● Available records

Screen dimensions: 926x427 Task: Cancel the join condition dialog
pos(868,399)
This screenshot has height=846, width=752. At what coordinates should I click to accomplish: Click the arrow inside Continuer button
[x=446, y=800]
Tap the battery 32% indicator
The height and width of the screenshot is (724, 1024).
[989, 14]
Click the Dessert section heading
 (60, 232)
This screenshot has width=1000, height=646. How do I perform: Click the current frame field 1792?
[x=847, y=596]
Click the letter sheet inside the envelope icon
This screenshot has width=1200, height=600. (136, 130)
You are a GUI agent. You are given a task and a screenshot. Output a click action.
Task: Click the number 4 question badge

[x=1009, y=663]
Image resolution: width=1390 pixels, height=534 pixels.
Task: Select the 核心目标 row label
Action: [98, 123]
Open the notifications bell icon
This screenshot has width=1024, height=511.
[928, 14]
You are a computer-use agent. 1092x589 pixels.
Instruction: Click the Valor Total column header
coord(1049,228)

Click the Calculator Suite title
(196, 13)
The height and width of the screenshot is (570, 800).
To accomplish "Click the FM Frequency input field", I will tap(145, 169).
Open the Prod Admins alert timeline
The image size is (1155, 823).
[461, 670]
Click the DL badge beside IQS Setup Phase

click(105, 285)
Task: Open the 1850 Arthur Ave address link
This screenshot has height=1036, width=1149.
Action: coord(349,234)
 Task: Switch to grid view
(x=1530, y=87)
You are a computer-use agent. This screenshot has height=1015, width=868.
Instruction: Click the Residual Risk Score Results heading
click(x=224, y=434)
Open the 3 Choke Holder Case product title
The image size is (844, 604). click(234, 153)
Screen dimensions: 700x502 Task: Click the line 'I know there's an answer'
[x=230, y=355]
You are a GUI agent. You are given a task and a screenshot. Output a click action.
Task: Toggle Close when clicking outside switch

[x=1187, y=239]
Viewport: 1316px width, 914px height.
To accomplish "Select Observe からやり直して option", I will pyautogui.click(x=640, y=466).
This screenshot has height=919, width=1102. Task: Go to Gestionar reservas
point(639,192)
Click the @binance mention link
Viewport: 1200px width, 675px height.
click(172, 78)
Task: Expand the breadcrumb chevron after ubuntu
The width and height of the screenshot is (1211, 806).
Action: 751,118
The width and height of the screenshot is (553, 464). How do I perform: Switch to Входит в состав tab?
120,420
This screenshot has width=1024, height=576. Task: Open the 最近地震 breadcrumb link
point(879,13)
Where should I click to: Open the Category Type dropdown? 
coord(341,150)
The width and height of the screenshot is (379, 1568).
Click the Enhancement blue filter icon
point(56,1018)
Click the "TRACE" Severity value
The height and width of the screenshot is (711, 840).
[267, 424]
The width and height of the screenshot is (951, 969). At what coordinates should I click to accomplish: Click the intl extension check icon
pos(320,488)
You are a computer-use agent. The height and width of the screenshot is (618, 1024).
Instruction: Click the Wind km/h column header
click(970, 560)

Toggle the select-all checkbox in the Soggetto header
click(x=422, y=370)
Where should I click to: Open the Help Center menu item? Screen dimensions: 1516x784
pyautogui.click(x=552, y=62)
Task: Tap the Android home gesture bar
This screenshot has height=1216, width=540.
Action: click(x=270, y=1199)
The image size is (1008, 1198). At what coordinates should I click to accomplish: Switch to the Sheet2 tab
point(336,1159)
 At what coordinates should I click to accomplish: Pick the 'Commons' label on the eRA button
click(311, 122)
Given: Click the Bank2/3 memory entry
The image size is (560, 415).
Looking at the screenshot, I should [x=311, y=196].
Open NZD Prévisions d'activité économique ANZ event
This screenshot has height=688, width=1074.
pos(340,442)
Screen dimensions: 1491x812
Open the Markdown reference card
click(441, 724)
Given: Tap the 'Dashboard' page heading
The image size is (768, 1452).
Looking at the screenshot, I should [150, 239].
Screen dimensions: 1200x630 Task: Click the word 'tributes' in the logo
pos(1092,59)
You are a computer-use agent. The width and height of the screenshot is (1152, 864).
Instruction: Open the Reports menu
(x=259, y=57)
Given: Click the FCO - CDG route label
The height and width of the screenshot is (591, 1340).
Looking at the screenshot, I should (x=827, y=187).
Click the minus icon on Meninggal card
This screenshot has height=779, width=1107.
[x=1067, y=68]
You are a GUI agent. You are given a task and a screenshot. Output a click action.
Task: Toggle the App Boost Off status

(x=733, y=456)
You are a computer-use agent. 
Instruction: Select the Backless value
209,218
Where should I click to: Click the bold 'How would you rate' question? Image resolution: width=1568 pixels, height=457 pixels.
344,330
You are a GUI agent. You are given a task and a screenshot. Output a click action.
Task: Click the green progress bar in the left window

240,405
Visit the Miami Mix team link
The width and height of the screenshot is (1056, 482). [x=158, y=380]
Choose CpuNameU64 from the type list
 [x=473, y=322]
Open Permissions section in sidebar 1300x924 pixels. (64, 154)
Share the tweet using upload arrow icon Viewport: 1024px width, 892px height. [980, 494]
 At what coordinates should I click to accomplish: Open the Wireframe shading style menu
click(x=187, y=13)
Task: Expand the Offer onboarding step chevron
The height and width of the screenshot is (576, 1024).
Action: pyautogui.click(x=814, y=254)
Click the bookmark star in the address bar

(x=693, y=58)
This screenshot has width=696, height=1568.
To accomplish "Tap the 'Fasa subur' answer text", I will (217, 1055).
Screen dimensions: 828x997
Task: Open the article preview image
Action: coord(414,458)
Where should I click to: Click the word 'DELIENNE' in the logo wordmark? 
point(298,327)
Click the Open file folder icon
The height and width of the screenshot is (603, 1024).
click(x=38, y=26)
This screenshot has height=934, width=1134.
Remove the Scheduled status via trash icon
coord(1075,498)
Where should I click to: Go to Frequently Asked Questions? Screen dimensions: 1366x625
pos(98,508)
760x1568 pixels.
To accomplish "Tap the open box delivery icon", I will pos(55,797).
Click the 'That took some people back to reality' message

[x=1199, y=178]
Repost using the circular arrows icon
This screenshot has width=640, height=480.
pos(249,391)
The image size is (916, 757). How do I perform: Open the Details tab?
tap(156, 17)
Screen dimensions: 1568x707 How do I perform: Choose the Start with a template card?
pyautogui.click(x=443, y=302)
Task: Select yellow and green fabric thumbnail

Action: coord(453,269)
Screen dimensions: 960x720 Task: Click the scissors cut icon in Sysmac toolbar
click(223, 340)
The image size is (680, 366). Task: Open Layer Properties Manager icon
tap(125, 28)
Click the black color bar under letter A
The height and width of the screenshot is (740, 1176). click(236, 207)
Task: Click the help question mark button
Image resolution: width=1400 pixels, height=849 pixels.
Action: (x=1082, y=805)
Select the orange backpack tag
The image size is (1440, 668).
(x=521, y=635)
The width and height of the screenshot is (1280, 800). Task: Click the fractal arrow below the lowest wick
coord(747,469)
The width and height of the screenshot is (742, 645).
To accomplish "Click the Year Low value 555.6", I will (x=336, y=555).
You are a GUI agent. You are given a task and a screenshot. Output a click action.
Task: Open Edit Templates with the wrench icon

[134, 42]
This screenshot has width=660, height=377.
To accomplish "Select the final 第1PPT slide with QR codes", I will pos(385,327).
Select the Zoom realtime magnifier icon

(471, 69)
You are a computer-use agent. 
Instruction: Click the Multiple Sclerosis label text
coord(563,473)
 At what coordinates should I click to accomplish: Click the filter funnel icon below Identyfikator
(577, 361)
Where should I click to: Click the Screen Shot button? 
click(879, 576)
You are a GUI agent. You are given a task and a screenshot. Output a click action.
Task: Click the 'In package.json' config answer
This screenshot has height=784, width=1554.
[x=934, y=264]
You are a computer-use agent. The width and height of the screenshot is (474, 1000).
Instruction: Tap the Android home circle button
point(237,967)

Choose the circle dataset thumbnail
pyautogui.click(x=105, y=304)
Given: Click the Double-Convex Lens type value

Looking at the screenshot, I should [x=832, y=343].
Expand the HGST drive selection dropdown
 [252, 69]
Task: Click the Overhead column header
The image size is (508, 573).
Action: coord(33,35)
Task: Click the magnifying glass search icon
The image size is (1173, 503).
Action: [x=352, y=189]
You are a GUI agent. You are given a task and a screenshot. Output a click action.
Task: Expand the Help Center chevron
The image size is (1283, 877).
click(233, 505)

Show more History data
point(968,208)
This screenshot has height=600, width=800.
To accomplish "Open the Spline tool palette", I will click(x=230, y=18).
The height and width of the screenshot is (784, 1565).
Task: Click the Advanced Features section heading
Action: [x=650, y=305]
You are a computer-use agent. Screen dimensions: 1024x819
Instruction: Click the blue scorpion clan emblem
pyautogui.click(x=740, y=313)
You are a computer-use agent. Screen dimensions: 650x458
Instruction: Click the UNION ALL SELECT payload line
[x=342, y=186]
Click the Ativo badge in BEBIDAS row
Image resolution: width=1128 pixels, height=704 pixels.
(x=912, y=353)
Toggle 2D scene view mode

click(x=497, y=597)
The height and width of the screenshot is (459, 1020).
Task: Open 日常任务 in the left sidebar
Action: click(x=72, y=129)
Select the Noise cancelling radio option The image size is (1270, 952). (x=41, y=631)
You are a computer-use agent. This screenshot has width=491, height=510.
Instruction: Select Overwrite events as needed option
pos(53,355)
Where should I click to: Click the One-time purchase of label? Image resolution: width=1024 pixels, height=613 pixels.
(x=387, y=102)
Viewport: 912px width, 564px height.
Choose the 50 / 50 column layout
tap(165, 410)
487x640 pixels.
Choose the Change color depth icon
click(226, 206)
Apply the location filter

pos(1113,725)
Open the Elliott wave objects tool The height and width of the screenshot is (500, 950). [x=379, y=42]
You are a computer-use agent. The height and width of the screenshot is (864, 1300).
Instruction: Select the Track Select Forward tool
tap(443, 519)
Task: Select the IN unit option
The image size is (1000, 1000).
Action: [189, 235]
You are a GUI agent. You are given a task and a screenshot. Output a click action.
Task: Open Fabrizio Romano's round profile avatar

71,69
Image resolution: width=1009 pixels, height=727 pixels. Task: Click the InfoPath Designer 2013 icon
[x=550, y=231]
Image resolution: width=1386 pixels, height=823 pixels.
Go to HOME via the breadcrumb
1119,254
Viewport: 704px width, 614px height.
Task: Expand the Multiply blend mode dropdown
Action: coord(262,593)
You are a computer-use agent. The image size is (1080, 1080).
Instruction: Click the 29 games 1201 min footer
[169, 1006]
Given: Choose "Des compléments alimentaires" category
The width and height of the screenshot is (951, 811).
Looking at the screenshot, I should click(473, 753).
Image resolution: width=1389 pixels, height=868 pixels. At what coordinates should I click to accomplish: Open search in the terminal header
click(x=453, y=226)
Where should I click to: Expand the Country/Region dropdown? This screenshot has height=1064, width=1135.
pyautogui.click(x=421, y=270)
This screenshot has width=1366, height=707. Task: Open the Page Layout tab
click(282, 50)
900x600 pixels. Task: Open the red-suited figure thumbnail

● Task item
The string "chevron" marks the lines to return from the material. Copy each one.

● Answer to this problem
Task: Expand the breadcrumb chevron after ubuntu
Task: Expand the Offer onboarding step chevron
Task: Expand the Help Center chevron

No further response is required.